At this the old lady stiffened on her velvet cushions. "I thought I had told you, Sally," she remarked icily, "that there is nothing that I object to so much as a boy. Dogs and cats I have tolerated in silence, but since I have been in this house no boy has set foot inside the doors."

"I am sure, dear mamma, that Sally did not mean to disobey you," murmured the younger woman, almost in tears.

"Yes, I did, mamma," answered the child, gravely, "I meant to disobey her. But he has such nice blue eyes," she went on eagerly, her lips glowing as she talked until they matched the bright red of her dancing shoes; "an' he's goin' to take a kitten home for a pet, an' he says the reason he doesn't wash his face is because he hasn't any water."

"Is it possible," enquired the old lady in the manner of her pecking parrot, "that he does not wash his face?"

My pride could bear it no longer, and opening my mouth I spoke in a loud, high voice.

"If you please, ma'am, I wash my face every day," I said, "and all over every Saturday night."

She was still feeding the parrot with a bit of cake, and as I spoke, she turned toward me and waved one of her wiry little hands, which reminded me of a bird's claw, under its ruffle of yellowed lace.

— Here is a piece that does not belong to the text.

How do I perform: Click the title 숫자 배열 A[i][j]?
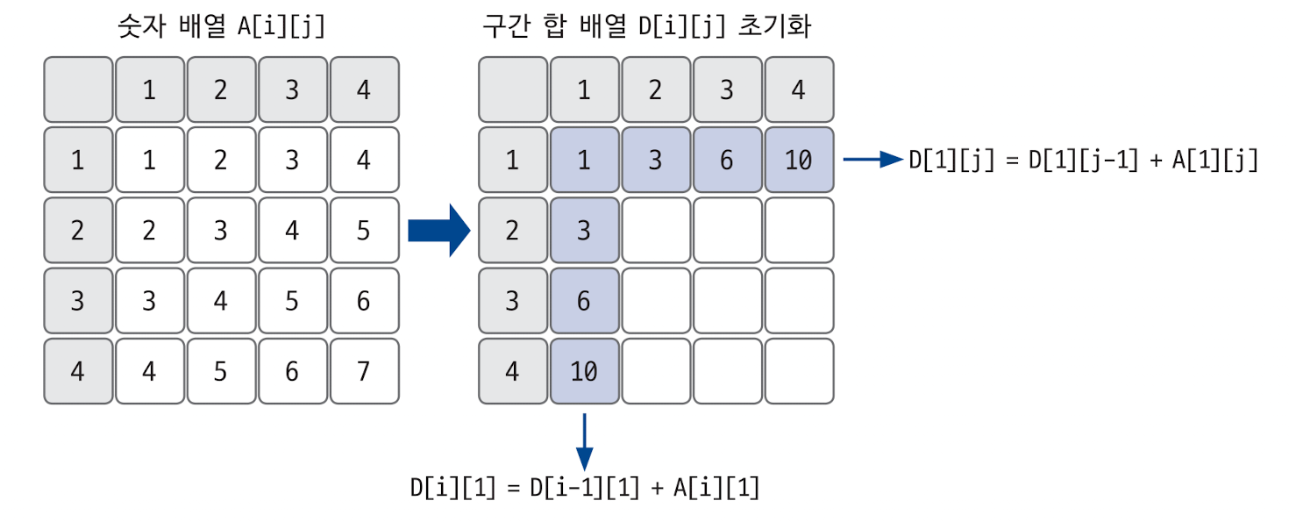221,26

"Bring him here, Sally, and let me see him," she directed, as if I had been some newly entrapped savage beast.

Catching me by the arm, Sally obediently led me to the armchair, where I stood awkward and trembling, with my hands clutching the flaps of my breeches' pockets, and my eyes on the ground.

For a long pause the old lady surveyed me critically with her merciless eyes. Then, "Give him a piece of cake, Sally," she remarked, when the examination was over.